A New Drug Application submission is planned for the second half of this year.
Golimumab Improves Radiographic Progression
A recently published study in Arthritis Care & Research outlined the long-term outcomes of patients who did and did not achieve minimal disease activity during the GO-REVEAL trial.5 These patients (n=405) had psoriatic arthritis (PsA) and participated in the trial for up to five years.
The GO-REVEAL trial was a Phase 3 randomized, double-blind, placebo-controlled trial of golimumab for 24 weeks. After Week 24, patients received an open-label extension of subcutaneous golimumab injections of either 50 or 100 mg given once every four weeks for up to five years. Patients were allowed to continue their stable methotrexate dose. By Week 16, if there was less than a 10% improvement in a patient’s swollen and tender joint count, the patient dose was increased. Placebo-treated patients were increased to 50 mg golimumab every four weeks, and patients treated with 50 mg golimumab were increased to 100 mg golimumab every four weeks.

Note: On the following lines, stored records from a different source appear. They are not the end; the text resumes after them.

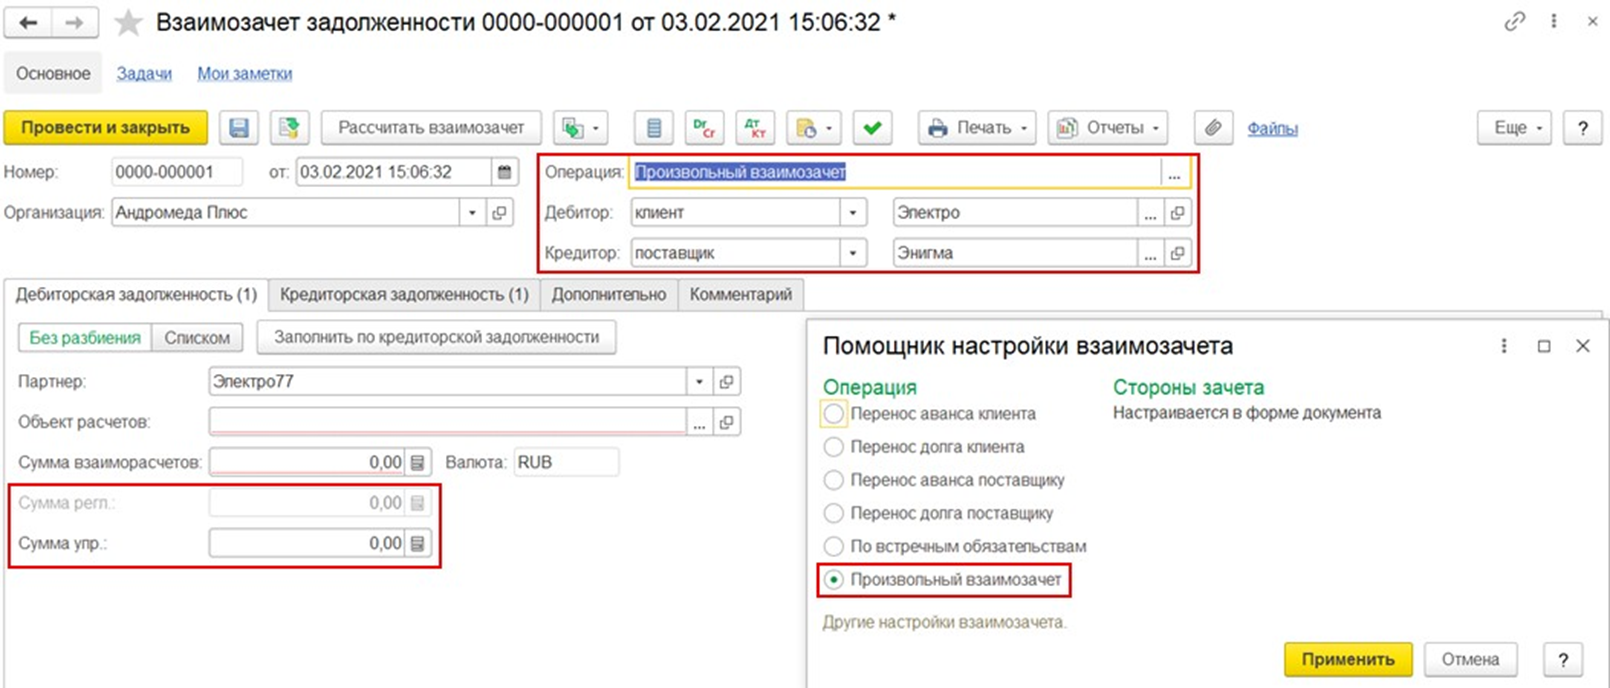Viewport: 1610px width, 688px height.
Task: Switch to Кредиторская задолженность (1) tab
Action: [x=404, y=295]
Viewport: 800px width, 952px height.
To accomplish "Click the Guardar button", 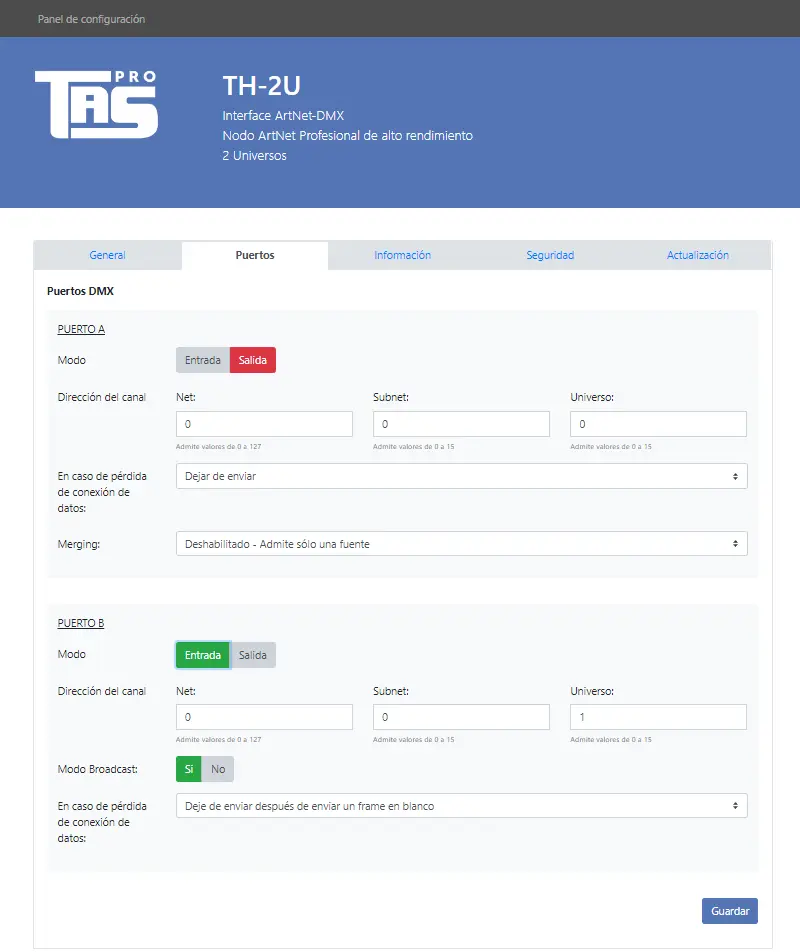I will click(729, 911).
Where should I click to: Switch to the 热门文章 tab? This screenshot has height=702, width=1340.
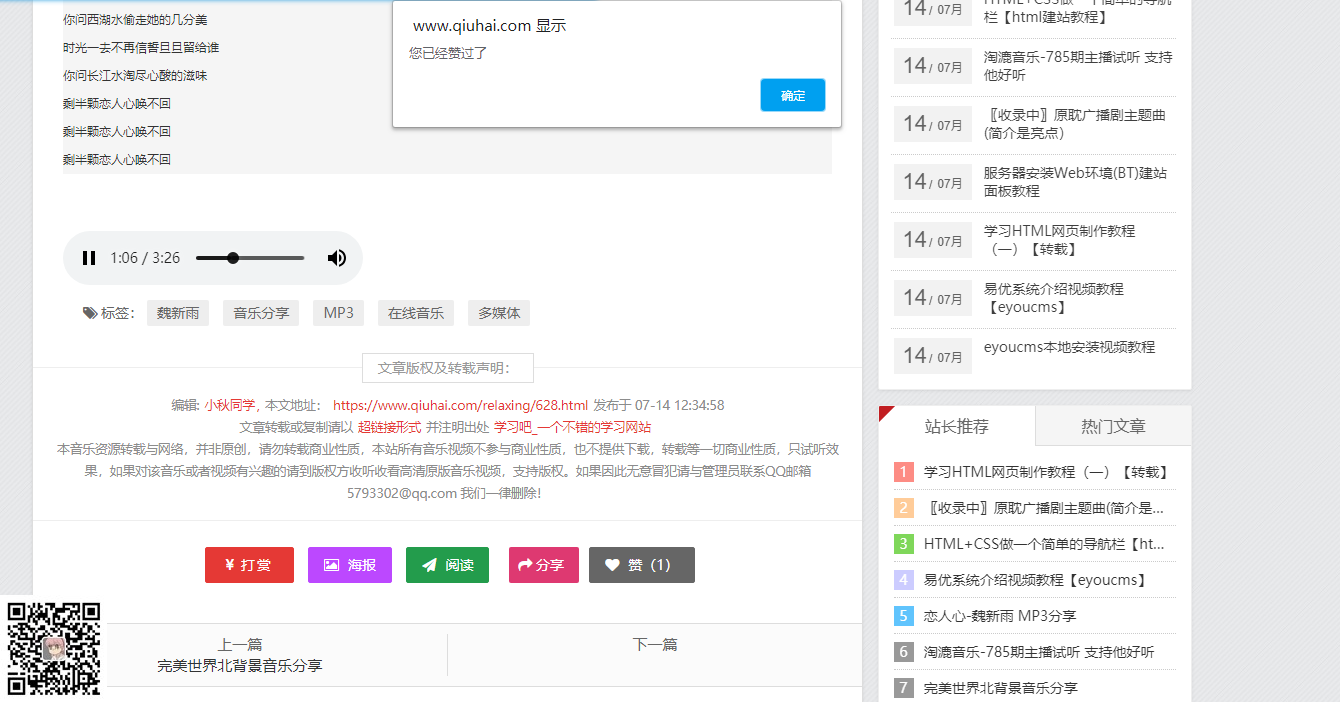[1112, 425]
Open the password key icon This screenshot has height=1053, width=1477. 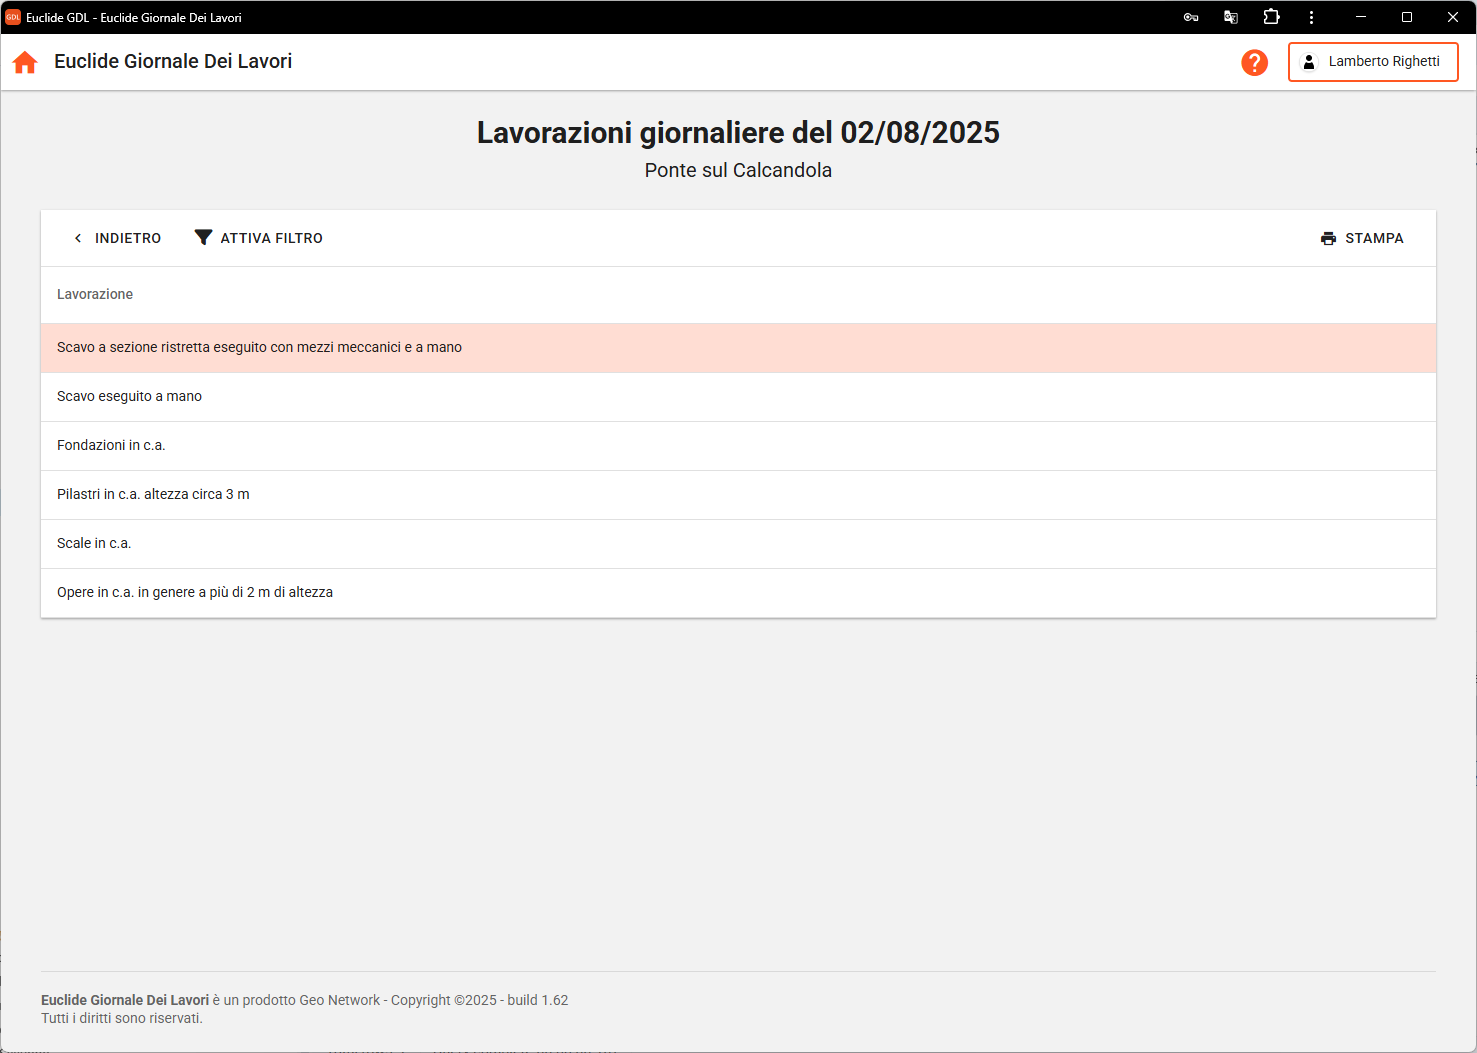(1191, 17)
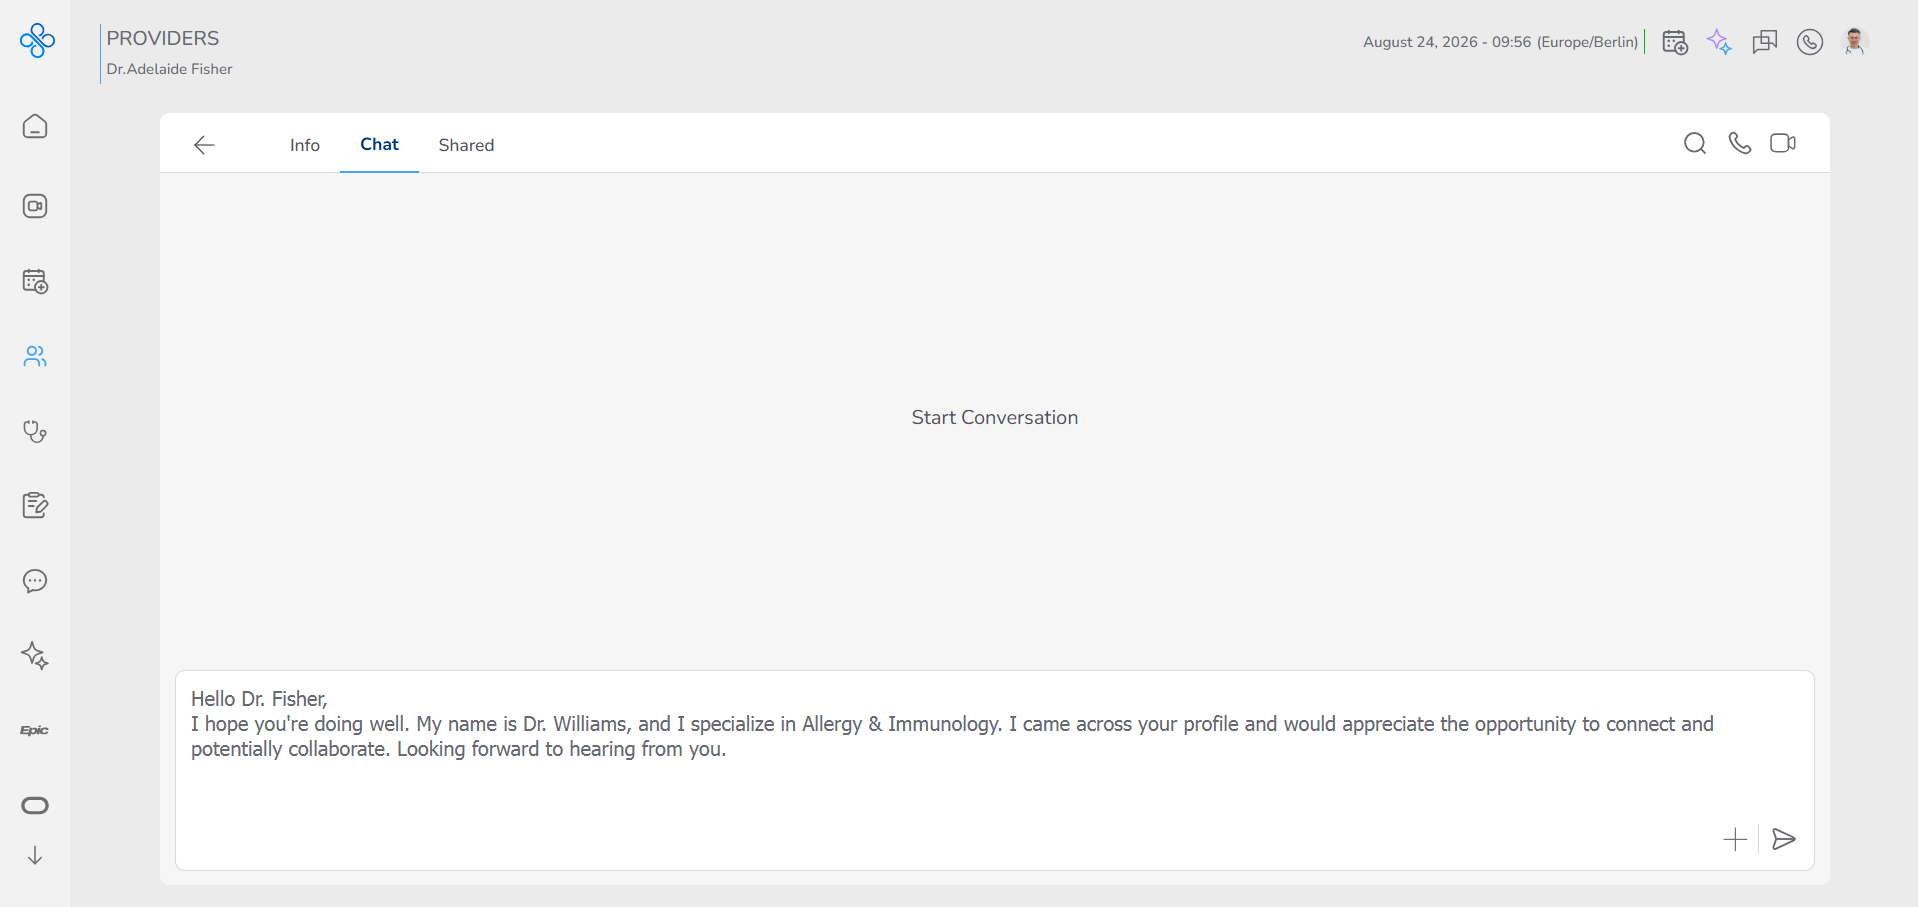Open the stethoscope sidebar icon
1918x907 pixels.
click(35, 431)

Of the 405 patients, 126 (31%) discontinued the study treatment by Week 252, mostly due to adverse events and disappointing therapeutic response. Patients who received golimumab vs. placebo at Week 14 (P<0.0001; 24% compared with 1%) and Week 24 (P<0.0001; 28% compared with 8%) had a significantly greater minimal disease activity attainment and a greater response. Baseline methotrexate use did not change these results. The Week 52 response was 42%, compared with 30% for placebo.
Overall, minimal disease activity was realized at least once by about half of golimumab-treated patients. No matter what treatment patients were initially randomized to receive, those patients who showed more improvement in at least three or four consecutive time points had significantly less radiographic progression and greater functional outcomes at five years compared with those who did not meet minimal disease activity criteria. These outcomes did not necessarily correlate with changes in skin involvement.
In this study, 50 or 100 mg subcutaneous golimumab every four weeks led to better long-term functional improvement, better radiographic outcomes and better patient global assessment in patients who attained persistent minimal disease activity.